**Work instructions**
Rewrite every line in the items below as a Markdown table with the columns Row and Line: Row holds a running number, and Line holds the line itself. Skip blank lines, and leave the pictures out of the table.

**Raw data**
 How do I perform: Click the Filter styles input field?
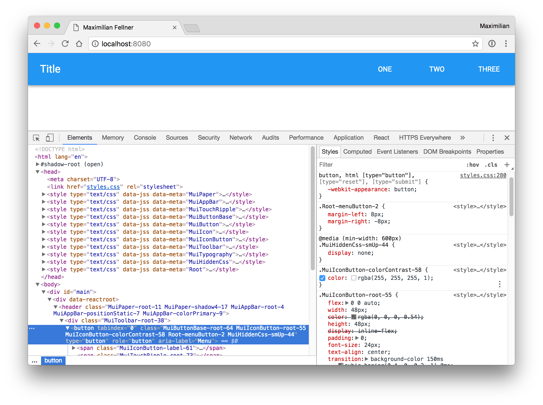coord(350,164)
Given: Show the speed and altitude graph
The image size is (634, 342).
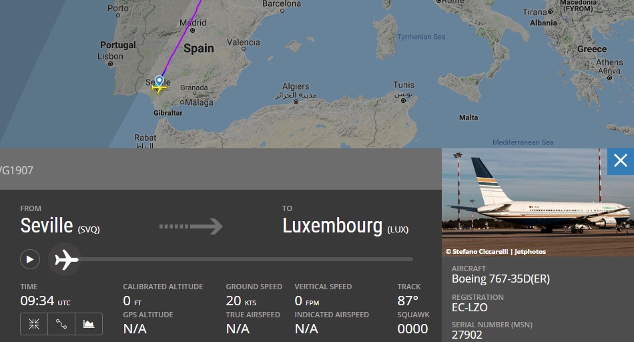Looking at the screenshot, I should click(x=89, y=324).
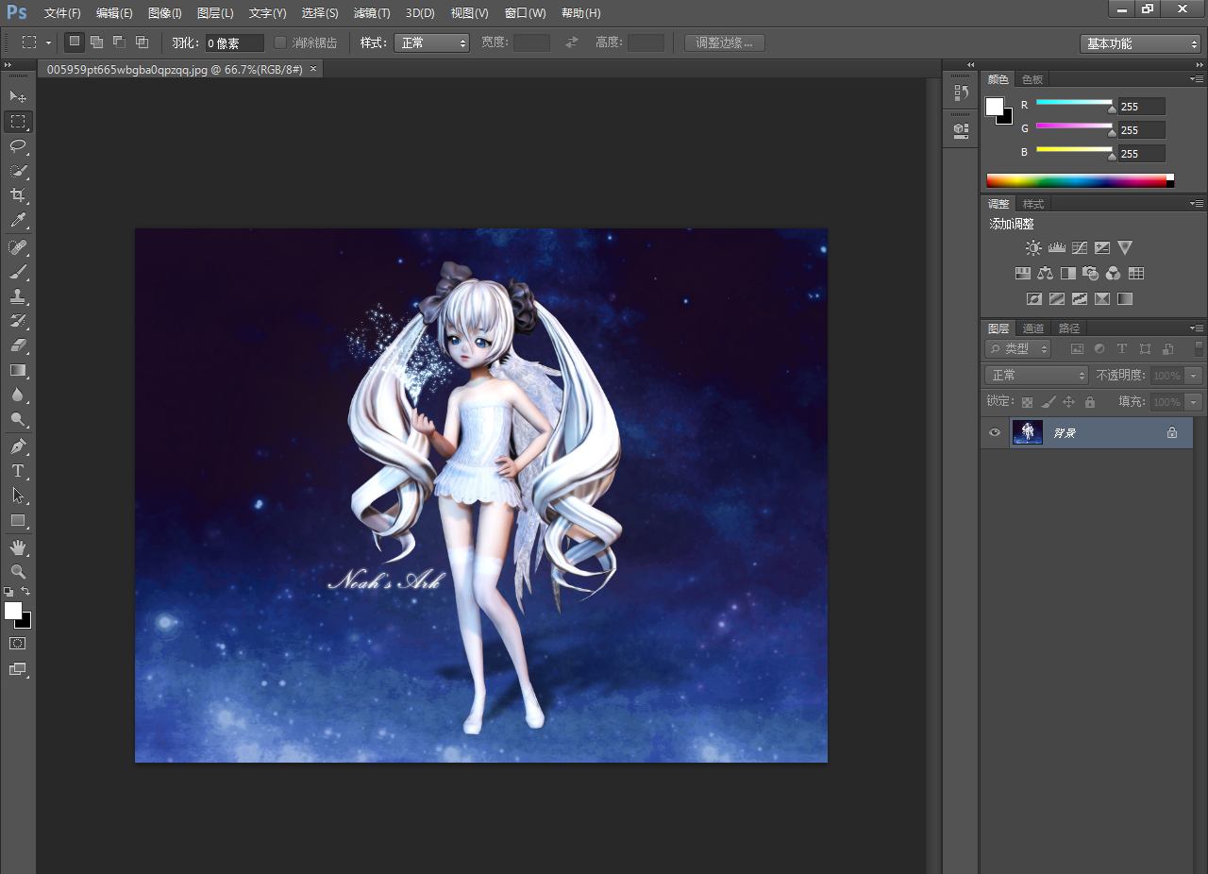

**Result of this exercise**
| Row | Line |
|---|---|
| 1 |  How do I perform: Click the Filter styles input field? |
| 2 | coord(350,164) |
| 3 | Given: Show the speed and altitude graph |
| 4 | The image size is (634, 342). |
| 5 | Looking at the screenshot, I should click(x=89, y=324). |